In North Carolina Gingrich is at 51% to 14% for Romney, 8% for Michele Bachmann, 7% for Ron Paul, 4% for Rick Perry, 3% for Rick Santorum, 1% for Jon Huntsman, and 0% for Gary Johnson.
In Colorado Gingrich is at 37% to 18% for Romney, 9% for Bachmann, 6% for Paul, 4% for Perry and Santorum, 3% for Huntsman, and 1% for Johnson.
5 weeks ago Gingrich was at 22% in North Carolina, so he’s gained 29 points since then. In August Gingrich was at 9% in Colorado, so he’s gained 28 points since our last poll there.
Not surprisingly, considering those numbers, Gingrich now leads in practically every demographic:
Gingrich’s wide leads are a reflection of the fact that he’s basically winning every group of Republican voters now. For instance he’s very strong with the Tea Party, leading Romney 53-10 in NC (with Bachmann at 13%) and leading Romney 42-9 in CO (with Bachmann at 17%) with those voters. But he’s winning over moderate voters within the party as well, leading Romney 38-21 with them in North Carolina and 26-22 with them in Colorado. Gingrich’s appeal right now is very broad within the Republican electorate.
These polls provide more evidence of a Romney fade. He’s down 5 points from 19% a month ago in North Carolina and his net favorability has dropped from +23 (53/30) to +16 (50/34). It’s a similar story in Colorado. He’s down 4 points from his 22% standing when we last polled there in August, although there at least his favorability numbers have remained unchanged.
PPP sees a bit of a renaissance in Michele Bachmann’s Iowa numbers, not the first pollster to do so. Gingrich’s rise may be fueled in large part by Tea Party dissatisfaction with Romney and the decline of Herman Cain, but Gingrich is not a checkbox conservative. The race really only has two such candidates with whom the Tea Party activists and adherents can feel comfortable — Bachmann and Rick Santorum, with possibly Rick Perry as an option as well. It’s very possible that Gingrich’s rise will leave a little room to the right for one of these candidates to grab back some of Gingrich’s surge, especially if Gingrich doesn’t raise enough money to organize effectively.
However, as PPP also points out, Gingrich’s support in these two states is remarkably soft, with just over a third firmly committed to him. The second choice for these voters? Romney, which underscores how closely they may end up aligning in the end with primary voters, and why there may still be room for another boomlet in this race.
The Gingrich surge has surprised a lot of people, and according to Politico, that includes the strategists in Team Obama:
President Obama’s advisers, long convinced that Romney would be their opponent, now think Obama has a realistic chance of facing Gingrich, and are frantically rewriting a playbook that has been three years in the making. The campaign hadn’t even put together a comprehensive opposition research folder on Gingrich, in part because they expected Romney as the nominee but also because of the assumption that his record was so well-known.
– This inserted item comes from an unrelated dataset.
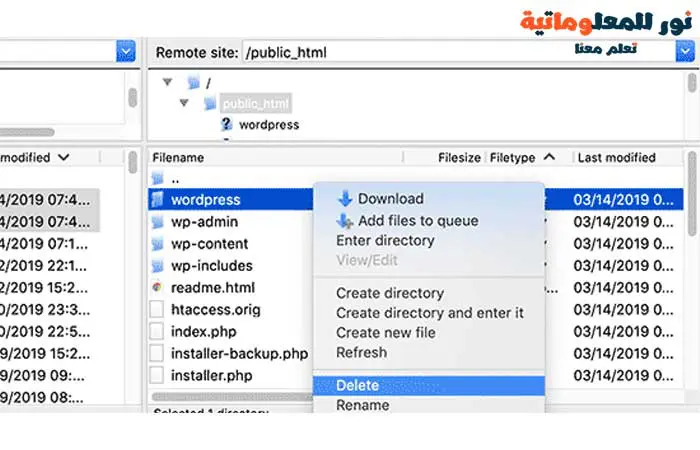Click the question-mark wordpress tree icon
This screenshot has width=700, height=450.
click(226, 125)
The advisers, especially David Axelrod — who has led the campaign’s frontal assault on Romney — are finally coming around to the possibility that Gingrich might actually be the GOP nominee.
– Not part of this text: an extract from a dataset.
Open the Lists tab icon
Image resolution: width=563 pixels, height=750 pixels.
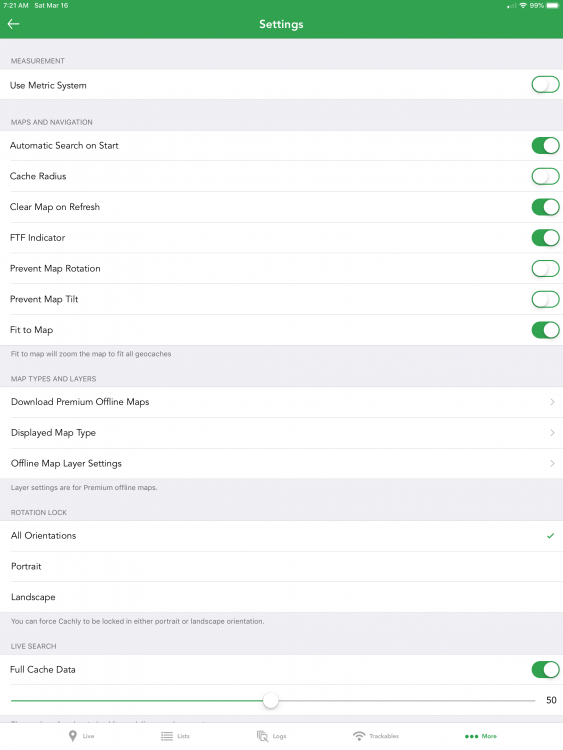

A few weeks ago, this might have delighted Democratic strategists, but now that they see the phenomenon unfolding, they may not be as sanguine about running against Gingrich:
But there’s also a wary recognition that Gingrich may be catching a wave that is both powerful and unpredictable.
They worry that Gingrich would be an erratic opponent, and therefore harder to handle than the relatively predictable Romney. Running against him may prove more difficult than it looks at first blush.
“It would be a nastier, more intense campaign,” said the Democrat close to the White House. “Newt has a history of getting people to rise to his bait. The president would have to stay mellow, steady Eddie.”
Unfortunately, the White House has already jumped feet first into a class-warfare strategy intended to paint Romney as a rich fat cat, and have begun their own nasty campaign that presumed Romney to be the nominee. The ‘steady Eddie’ strategy got tossed out in September in favor of the populist activist. Walking that back would mean once again having to change their messaging, which would look clumsy indeed. Perhaps they should have waited for the first votes to get cast before launching their campaign strategy — and maybe this President should have focused on his job rather than his next campaign as a re-election strategy anyway.